We laughed. It hurt.

“So you okay, Lewis? Get you anything?”

“Out of here.”

“Not quite yet. But the doctors say everything goes all right, it’s just overnight.”

“Then what?”

“Whatever you want, good buddy.”

“I’m not under arrest?”

“Not hardly. Hell, Lewis, you’re a hero. Save one more cop’s life, they’ll make you citizen of the year.”

“But the gun-”

“Was fired twice by an officer of the law, with due and proper warning, at a suspect fleeing arrest.”

“You’re kidding.”

“Far as anyone knows, far as anyone’s going to know, that gun was mine. All you did was come to the assistance of a wounded police officer.”

I was silent.

“What?” he said.

“Just thinking. Thing like that gets out on the street, it’s all over for me.”

He watched my face for several moments. Clear green eyes flecked with gold.

“It’s a whole different world isn’t it, the one you live in?”

I nodded.

“Yeah.” He got up and limped to the window, stood there looking out. Light filled it now. “It’s hard to remember that sometimes, hard to understand.”

“I bet.”

He turned back. “Look. Nothing’s been fed to the press yet. You want, no one outside the department has to hear anything about this.”

“You can do that?”

“I can try.” He came back over to the bed and put his hand out again. “Thank you, Lewis. I mean that. I’m lucky you happened by.”

“I didn’t just happen by.”

He looked closely at me.

“That was the shooter, right?”

He nodded.

“I was looking for him.”

“Yeah,” he said after a moment. “Yeah, I figured. But no one else has to know about that, either.”

A nurse came in to take vital signs and see if I needed anything. She had pale skin, red hair. I thanked her as she left.

Walsh said: “You get out of here, Lewis, I’m taking you for the best steak dinner you ever had.”

“Take me along, you’re gonna find it cuts into your choice of places.”

“There is that.” He grinned. “Might just have to put cuffs on you and tell ’em you’re in custody.”

“You’re a desperate man.”

“Take care, Lewis.”

He started out.

“You never mentioned what you were doing there,” I said.

He turned back. “Same thing as you. The bus driver that got shot on Carondelet?”

I nodded.

“That was my brother.”

Chapter Eleven

We settled on breakfast. I still owe you that steak dinner then, Walsh told me. You don’t owe me one damn thing, I told him.

I was awake, out of bed and dressed when the nurse came in at six. It was still mostly dark outside, light nibbling at the sky’s borders in the window.

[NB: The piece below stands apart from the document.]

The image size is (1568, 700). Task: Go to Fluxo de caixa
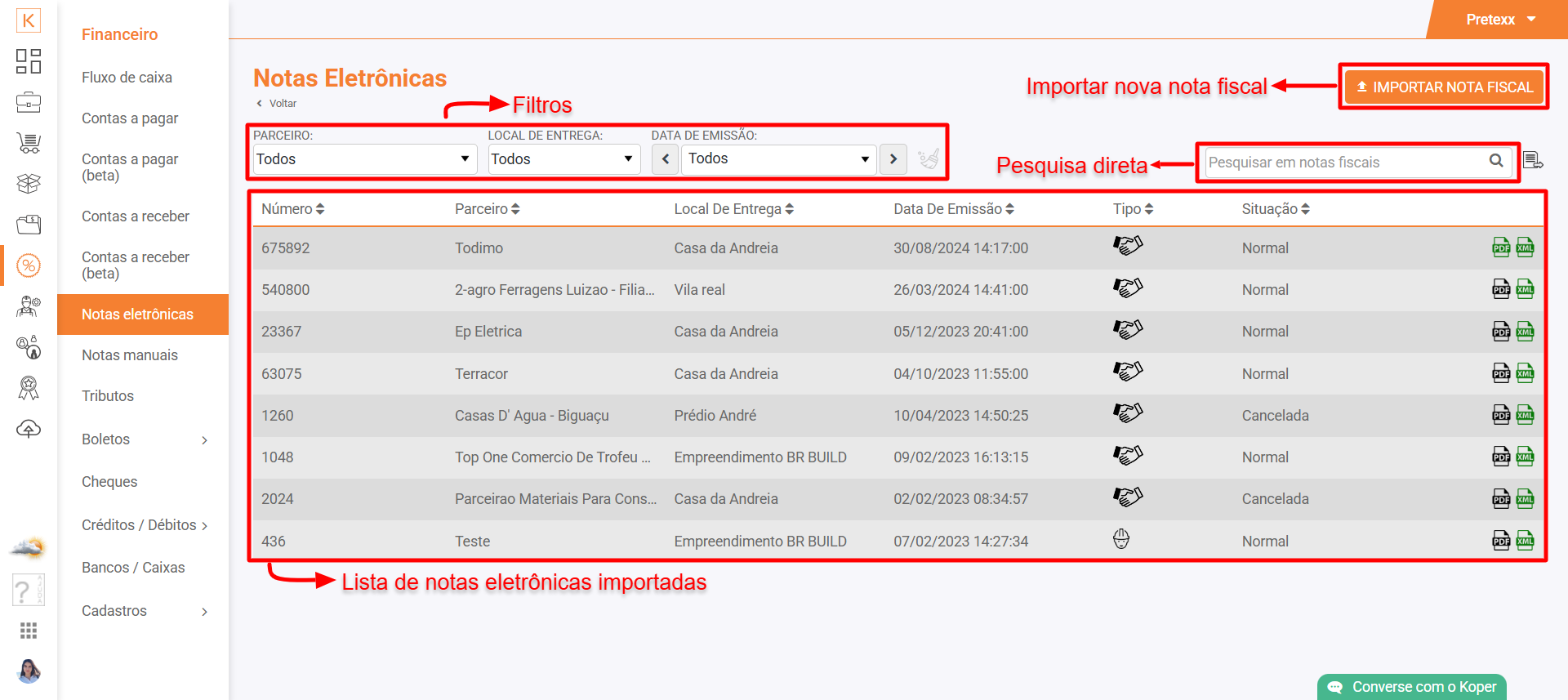coord(127,78)
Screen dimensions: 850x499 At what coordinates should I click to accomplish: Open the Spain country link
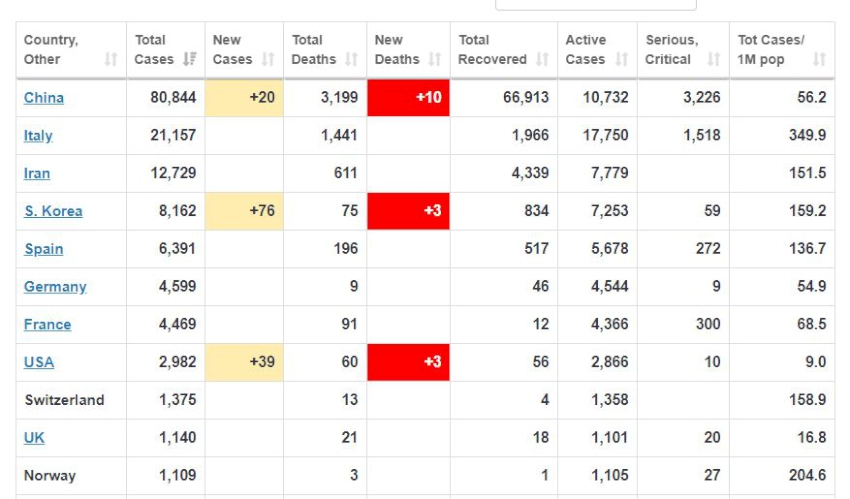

You’re supposed to be in bed, Mr. Griffin.

Do I need to sign anything on my way out?

Administration’s not open till eight.

That could be a problem.

I’d have to call the resident on duty, probably the administrator too.

Please.

I have a lot of things that need taking care of, Mr. Griffin, lots of other patients to see.

I’m sure you do.

She sighed.

I never saw the resident or administrator on call. But six brusque phone conversations later I pushed open the front doors of Touro to find Walsh waiting at the curb in his blue Corvair.

“Need a lift, sailor? Steak dinner perhaps?”

“Little early for dinner, you think?”

He shrugged. “Always dinnertime somewhere.”

In the car I asked him how he knew when I’d be leaving. He said he had me figured for the kind who’d try to slip through the crack of dawn. Patience not being a particular virtue of yours, he said. Or mine either for that matter, he added after a moment.

He cut over to St. Charles heading downtown.

“Breakfast be okay, for now?” he asked, and when I said sure, he hauled the little car into the neutral ground for a U-turn back up toward Napoleon. We pulled into the K amp;B there just as I was telling him he didn’t owe me a thing.

The breakfast special, three eggs, bacon, grits and biscuit, coffee included, was $1.49. But first we had to sit at an empty table a while waiting. Walsh finally got up, went over and spoke to the waitress behind the counter, who’d been pointedly ignoring us. She almost beat him back to the table with coffee and menus, and a broad smile, for us both. Sallye, her nametag said.